Arthur a trouvé une guitare







J’ai bien failli oublier de freiner quand ils ont balancé la nouvelle à la radio. Je n’étais pas très bien réveillé - pas tout à fait sûr d’avoir enfoncé les pieds dans mes deux souliers, de savoir si le monde tournait encore un peu -, et devant moi, le type à vélo l’a vraiment échappé belle. 
Il y a sûrement des façons plus moches de mourir. Beaucoup plus sales, beaucoup plus stupides. Mais rien ne dit qu’il aurait apprécié la chose plus que ça. On lui aurait certes tenu la main, on aurait fait tout ce qu’il faut. On lui aurait même annoncé que Bob Dylan venait de recevoir le prix Nobel. Il nous aurait peut-être dit, putain les gars, vous y allez fort, quand même. Son dernier souffle. 

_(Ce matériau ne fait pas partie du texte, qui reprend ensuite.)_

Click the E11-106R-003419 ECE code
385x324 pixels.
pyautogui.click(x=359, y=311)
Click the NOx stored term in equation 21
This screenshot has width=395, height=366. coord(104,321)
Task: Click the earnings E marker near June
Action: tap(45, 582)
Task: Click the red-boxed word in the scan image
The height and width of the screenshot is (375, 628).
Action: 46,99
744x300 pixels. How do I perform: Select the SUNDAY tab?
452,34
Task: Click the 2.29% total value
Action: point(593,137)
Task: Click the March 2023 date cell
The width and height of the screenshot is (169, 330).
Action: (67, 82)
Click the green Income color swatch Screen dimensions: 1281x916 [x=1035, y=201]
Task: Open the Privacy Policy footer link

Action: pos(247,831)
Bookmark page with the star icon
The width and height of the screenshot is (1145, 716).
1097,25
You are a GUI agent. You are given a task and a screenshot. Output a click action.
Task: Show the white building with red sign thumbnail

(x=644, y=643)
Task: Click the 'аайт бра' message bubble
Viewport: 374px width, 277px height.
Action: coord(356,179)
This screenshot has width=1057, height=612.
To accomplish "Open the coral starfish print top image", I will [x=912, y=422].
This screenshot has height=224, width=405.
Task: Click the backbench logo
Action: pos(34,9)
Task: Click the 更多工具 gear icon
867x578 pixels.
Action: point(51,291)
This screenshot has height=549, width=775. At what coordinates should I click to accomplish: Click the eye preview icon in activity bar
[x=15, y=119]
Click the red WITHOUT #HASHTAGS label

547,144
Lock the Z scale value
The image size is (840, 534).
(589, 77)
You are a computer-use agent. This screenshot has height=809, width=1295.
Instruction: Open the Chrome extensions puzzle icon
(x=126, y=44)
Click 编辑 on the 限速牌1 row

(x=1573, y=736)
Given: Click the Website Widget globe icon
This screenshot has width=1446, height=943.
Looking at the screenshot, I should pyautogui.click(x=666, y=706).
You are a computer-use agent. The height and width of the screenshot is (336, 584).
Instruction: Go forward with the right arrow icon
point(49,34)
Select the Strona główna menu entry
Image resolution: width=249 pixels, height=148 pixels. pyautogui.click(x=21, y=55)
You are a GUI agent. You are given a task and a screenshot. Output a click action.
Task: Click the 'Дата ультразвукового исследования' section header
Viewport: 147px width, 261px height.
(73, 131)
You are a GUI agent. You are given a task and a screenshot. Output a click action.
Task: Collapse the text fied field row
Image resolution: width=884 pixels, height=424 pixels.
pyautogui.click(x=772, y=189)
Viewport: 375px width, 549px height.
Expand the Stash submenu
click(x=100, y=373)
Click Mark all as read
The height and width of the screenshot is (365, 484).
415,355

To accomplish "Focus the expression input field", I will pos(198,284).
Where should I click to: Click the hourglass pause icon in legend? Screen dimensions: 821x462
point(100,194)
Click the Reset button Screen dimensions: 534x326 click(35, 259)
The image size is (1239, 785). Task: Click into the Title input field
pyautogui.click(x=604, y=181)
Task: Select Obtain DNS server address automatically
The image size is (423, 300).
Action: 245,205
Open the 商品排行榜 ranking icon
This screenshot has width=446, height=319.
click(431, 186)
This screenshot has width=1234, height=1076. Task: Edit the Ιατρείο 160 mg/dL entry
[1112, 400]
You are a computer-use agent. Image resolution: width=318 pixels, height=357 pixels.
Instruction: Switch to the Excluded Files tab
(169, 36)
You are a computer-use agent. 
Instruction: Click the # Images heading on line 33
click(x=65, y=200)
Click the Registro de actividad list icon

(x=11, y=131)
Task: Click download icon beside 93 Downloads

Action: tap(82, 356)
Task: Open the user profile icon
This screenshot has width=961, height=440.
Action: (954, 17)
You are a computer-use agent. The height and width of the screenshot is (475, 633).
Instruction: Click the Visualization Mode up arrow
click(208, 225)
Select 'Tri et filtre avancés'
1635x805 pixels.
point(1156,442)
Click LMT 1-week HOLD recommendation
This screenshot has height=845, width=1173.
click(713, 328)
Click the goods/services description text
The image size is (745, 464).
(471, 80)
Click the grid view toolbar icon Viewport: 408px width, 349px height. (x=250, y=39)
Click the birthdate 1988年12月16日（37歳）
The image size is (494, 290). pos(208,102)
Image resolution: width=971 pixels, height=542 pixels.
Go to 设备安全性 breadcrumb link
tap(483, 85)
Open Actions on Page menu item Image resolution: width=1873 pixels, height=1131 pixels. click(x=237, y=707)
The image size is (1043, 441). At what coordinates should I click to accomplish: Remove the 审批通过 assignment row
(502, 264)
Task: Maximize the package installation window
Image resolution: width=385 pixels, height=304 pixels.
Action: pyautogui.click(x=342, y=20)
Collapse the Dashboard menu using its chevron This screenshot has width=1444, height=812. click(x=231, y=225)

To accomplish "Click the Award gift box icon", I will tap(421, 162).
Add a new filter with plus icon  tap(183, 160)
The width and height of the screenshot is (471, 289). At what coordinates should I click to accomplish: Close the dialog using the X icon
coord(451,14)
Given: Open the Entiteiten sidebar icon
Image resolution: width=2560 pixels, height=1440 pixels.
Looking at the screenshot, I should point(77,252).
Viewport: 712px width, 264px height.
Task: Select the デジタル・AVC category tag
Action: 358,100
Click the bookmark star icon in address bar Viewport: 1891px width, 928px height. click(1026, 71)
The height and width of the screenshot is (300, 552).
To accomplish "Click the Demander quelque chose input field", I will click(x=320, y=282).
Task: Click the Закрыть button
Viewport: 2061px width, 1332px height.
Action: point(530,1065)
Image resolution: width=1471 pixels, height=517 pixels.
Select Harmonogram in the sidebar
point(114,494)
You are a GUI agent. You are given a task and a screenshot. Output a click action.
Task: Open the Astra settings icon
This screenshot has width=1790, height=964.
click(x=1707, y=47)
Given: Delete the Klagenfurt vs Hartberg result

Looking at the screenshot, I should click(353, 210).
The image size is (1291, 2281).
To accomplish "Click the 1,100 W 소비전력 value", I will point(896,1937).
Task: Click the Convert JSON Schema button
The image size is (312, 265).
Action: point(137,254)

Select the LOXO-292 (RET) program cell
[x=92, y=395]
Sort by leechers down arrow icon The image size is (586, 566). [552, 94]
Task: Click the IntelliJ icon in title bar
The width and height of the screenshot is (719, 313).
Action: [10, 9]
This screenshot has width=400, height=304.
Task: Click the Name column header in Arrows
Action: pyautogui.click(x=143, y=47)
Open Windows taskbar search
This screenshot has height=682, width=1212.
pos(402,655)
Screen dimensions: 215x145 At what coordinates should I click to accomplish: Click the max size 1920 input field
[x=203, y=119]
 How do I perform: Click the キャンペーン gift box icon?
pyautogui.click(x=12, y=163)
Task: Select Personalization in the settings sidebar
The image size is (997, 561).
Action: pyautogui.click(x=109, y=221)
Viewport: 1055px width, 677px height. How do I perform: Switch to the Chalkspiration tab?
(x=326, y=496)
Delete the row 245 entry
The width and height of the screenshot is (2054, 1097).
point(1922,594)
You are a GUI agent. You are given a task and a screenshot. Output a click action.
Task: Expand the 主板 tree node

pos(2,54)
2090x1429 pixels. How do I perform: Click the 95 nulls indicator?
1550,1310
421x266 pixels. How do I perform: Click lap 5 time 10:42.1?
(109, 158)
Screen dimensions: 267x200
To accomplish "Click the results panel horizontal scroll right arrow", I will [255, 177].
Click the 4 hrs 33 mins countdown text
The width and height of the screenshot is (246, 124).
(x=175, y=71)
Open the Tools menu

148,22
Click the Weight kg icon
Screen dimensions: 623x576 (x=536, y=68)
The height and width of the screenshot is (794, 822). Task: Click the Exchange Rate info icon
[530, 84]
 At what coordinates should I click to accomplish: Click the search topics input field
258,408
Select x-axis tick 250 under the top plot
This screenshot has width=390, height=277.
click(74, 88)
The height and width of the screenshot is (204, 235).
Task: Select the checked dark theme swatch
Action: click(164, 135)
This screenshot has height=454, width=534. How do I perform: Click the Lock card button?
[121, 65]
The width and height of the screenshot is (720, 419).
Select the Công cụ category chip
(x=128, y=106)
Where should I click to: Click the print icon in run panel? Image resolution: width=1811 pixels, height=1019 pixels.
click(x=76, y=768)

Le pire dans tout ça, le plus triste, c’est qu’il serait mort sans pouvoir savourer ça. Et il n’y en a pas tant, des bonnes nouvelles, ces derniers temps. Non, il n’y en a pas tant. Le prix Nobel de Littérature. Bob Dylan. 
Il pleuvait, un jour moche, un sale matin d’automne, où il faut aller au boulot malgré tout. Vous savez déjà ce qui vous attend, le gobelet pour le café, les saluts indifférents, un ou deux sales cons qui traînent toujours dans votre dos, l’immense tâche qui vous attend avant de boucler la journée, de regarder la forme des nuages, Where the winds hit heavy on the borderline
Donc, ils l’ont fait. Ils ont donné le Nobel au vieux Bob. 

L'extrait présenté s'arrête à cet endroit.